Kasus Jiwasraya ini menjadi pelajaran yang sangat berharga bagi kita, bahwa perusahaan yang sudah lama berdiri dan beroperasi dapat mengalami kehancuran hanya dengan satu kesalahan yang dilakukan. Ibarat kata pepatah “panas setahun dihapus dengan hujan sehari”.
Industri asuransi maupun industri keuangan lainnya harus belajar dan berbenah diri untuk introspeksi dan melakukan berbagai perbaikan. Terutama dalam pengelolaan Investasi, pengelolaan risiko serta pengelolaan aset dan liabilitas (ALM) yang komprehensif sehingga dikemudian hari, kejadian seperti yang dialami Jiwasraya tidak terjadi lagi.
Jika kita mengkaji secara industri mengapa kondisi seperti Jiwasraya terjadi, paling tidak ada lima faktor utama yang mendorong perusahaan asuransi, dana pensiun dan perusahaan keuangan lainnya berada pada kategori risiko korporat (enterprise risk) sangat tinggi (hyper risk profile), yaitu:
Kondisi makroekonomi: Rendahnya suku bunga
Suku bunga domestik yang berangsur turun sejak 2014 hingga 2017 dari 9,3% menjadi 6,6% mendorong para pengelola investasi mulai berfikir untuk melakukan switching atau memindahkan beberapa porsi dari penempatan deposito perbankan ke instrumen investasi lainnya seperti SUN, obligasi korporat, reksa dana dan saham. Itu dilaakukan karena harus mempertahankan target tingkat keuntungan investasi di tengah turunnya hasil deposito.

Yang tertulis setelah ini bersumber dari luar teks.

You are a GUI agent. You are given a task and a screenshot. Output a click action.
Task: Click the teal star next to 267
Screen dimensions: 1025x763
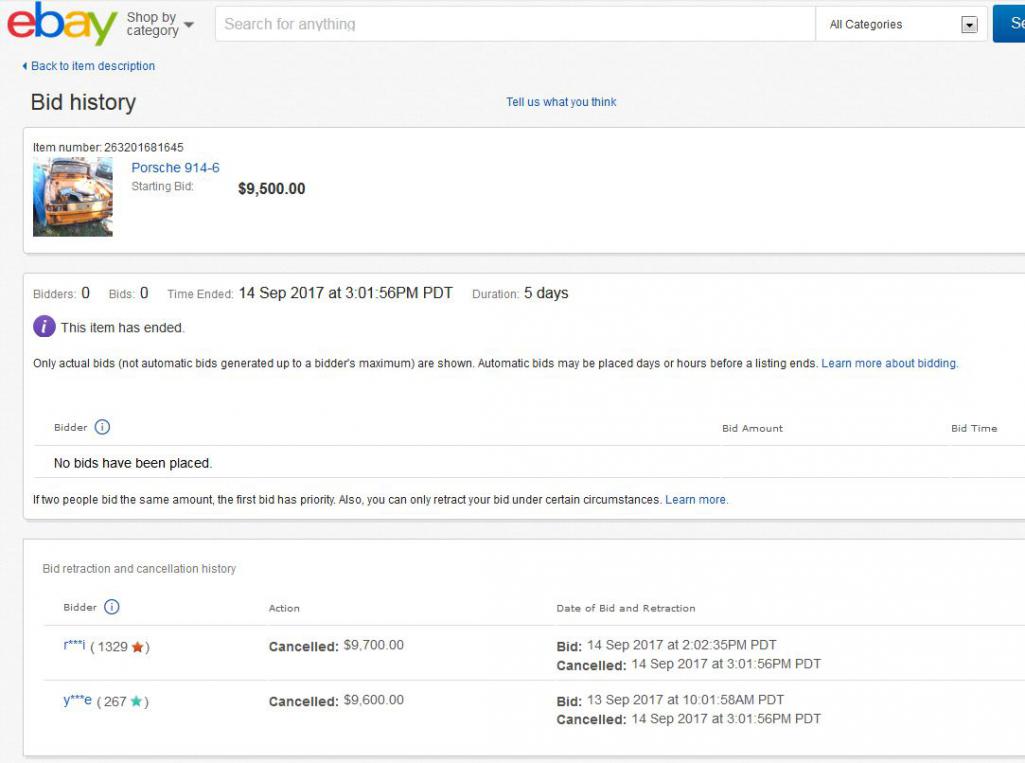[x=136, y=701]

Di satu sisi kemampuan pengelola dana untuk analisa produk seperti saham, obligasi, reksa dana masih belum memadai. Padahal karaketeristik instrumen tersebut berbeda jauh dengan deposito perbankan, karena mengandung risiko pasar (naik turunnya harga) dan potensi kerugian yang besar.
Lemahnya kebijakan investasi (investment policy statement)
Kebijakan investasi dirasa masih lemah terutama lemahnya penerapan manajemen portofolio investasi yang kerap tidak memperhitungkan level risiko portofolio (portfolio risk) dan hanya melihat dari ekspektasi return portofolio semata. Padahal seharusnya kebijakan investasi menekankan pada risk-adjusted return untuk pengelolaan investasi. Tetapi yang dilakukan justru lebih menekankan pada penjagaan batas risk tolerance tertentu dari portofolio Investasi, sehingga kondisi perusahaan asuransi over expose tidak terjadi. Terlebih lagi kategori saham yang dipilih adalah berisiko tinggi.
Sebagai contoh dana pensiun maupun perusahaan asuransi global rata-rata memiliki risk tolerance berkisar antara 6% hingga 11%. Artinya pada saat mereka melakukan alokasi aset investasi dengan masuk ke dalam instrumen investasi yang berisiko tinggi, maka akan terlihat pada naiknya risk tolerance. Jika sudah melebihi batas maksimalnya, maka mereka segera melakukan penyesuaian pengurangan investasi berisiko tinggi. Jika risk-adjusted return ini diterapkan oleh perusahaan asuransi maka akan terhindar dari kejadian seperti Jiwasraya.
Kurangnya kemampuan SDM dibidang investasi
Kurangnya kemampuan SDM terutama dibidang investasi (analisa, riset dan kemampuan pengelolaan) juga menjadi faktor pendorong gagal atau kurang optimalnya hasil pengelolaan investasi. Hal ini tidak hanya menimbulkan risiko tidak tercapainya hasil investasi yang ditargetkan, namun juga dapat berakibat pada tergerus signifikannya pokok investasi.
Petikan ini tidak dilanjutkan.